_Work instructions_:
a: Render into Spanish the following sentence from the Leon Bronstein biography: "Bronstein specializes in the semi-abstract style of art, using bronze as his preferred medium."
b: Continue the Leon Bronstein biography, beginning immediately after its final sentence.

_Page extract_:
Leon Bronstein (born July 20, 1951) is an Israeli sculptor.

Life
Bronstein was born July 20, 1951 in Tiraspol, Moldova. He graduated from the Tiraspol Technicum  (College) after completing his studies in the field of Engineering. During his last years in USSR, he worked as a watchmaker. In 1979, Bronstein “made aliyah”  (immigration) with his family to Israel, first residing in Or Akiva where he studied Hebrew in the Ulpan. Currently, he lives and works in the artist’s village of Ein Hod. He is married to Berta (Betty) and they have 3 children.

Career
Bronstein specializes in the semi-abstract style of art, using bronze as his preferred medium.
 
Initially, he started his sculpting career using wood as a medium. He worked with olive wood for several years. He began working in the sculpting department of “Touch Wood," a former factory manufacturing hand-made sculptures and memorabilia for tourists. After the factory closed he began his independent career as a sculptor. Bronstein’s first art exhibit took place in 1985 in New York’s Art Expo. He presented his work there, among other artists such as Alex Katz. After his first exhibition, he received an offer to be part of the permanent exhibition at the Emil Leonard Gallery in Soho, New York, USA.

Records contained in a dataset
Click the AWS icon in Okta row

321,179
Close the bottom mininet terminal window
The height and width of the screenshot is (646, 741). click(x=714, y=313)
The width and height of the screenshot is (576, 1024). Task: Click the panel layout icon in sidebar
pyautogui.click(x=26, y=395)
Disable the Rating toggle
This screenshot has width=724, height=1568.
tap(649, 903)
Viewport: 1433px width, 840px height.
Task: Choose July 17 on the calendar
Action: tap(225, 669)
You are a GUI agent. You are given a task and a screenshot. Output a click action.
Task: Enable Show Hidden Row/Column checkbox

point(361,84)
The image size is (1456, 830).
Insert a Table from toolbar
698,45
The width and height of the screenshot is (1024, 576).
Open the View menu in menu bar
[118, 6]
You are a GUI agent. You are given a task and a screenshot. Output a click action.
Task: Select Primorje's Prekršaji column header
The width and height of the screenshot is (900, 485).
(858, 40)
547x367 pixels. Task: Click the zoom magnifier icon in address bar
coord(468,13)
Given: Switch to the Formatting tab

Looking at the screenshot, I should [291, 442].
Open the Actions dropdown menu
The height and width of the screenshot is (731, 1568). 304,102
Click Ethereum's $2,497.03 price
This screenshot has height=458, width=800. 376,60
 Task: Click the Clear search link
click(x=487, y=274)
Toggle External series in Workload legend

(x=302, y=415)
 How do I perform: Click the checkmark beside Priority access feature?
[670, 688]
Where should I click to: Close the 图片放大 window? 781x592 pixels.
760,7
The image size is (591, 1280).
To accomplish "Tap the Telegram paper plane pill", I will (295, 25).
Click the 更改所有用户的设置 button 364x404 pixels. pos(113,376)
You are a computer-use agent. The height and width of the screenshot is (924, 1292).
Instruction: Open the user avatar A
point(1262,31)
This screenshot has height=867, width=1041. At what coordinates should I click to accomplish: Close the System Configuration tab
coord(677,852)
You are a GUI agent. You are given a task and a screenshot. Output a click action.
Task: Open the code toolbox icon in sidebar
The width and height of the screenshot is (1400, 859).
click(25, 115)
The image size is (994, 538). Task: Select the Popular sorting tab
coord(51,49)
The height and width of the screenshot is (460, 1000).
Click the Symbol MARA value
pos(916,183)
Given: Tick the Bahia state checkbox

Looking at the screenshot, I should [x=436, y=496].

_Outputs by task_:
a: Bronstein se especializa en el estilo semiabstracto del arte, utilizando el bronce como su medio preferido.

b:
In 1985, Bronstein began to use bronze exclusively, with his first sculptures being presented in the E.S. Lawrence Gallery in Aspen, Colorado, and Los Angeles, US.  In 1992, Bronstein was invited by the Minister of Culture of the USSR to exhibit his work in the International Russian Culture Foundation in Moscow, Soviet Union.
 
In 2001, his sculpture “To the Sky” was installed in the entrance to Terminal 1 at Ben-Gurion International Airport in Israel. An additional sculpture cast of “To the Sky” is located in the headquarters of Larson-Juhl Corporation in Atlanta, Georgia, USA. In 2002, he exhibited at the Triton Museum of Art in Santa Clara, California, USA. In 2004, the sculpture “Caring Hands” was installed in the Saint Louis Public Health Centre. In 2012, he participated in “Muse”, an outdoor sculptures exhibit, in Mamilla Avenue, Jerusalem.

In 2016, his sculpture “Exercises” was installed in the entrance to Ein Hod, an artist’s village in Israel. A twin statue of “Exercises” is located at Northland College, Wisconsin.  In 2018, the sculpture “Starry Starry Night” was installed in the Denver Botanic Gardens, Colorado, USA.

In 2020, an exhibition of Bronstein’s work took place at SLUMA, Saint Louis University Museum of Art, Missouri, USA. His sculpture “Sharing the Same Thoughts” was installed at the entrance to the museum. This exhibition is currently presented at the Caitlyn Gallery in Saint Louis, MO, USA.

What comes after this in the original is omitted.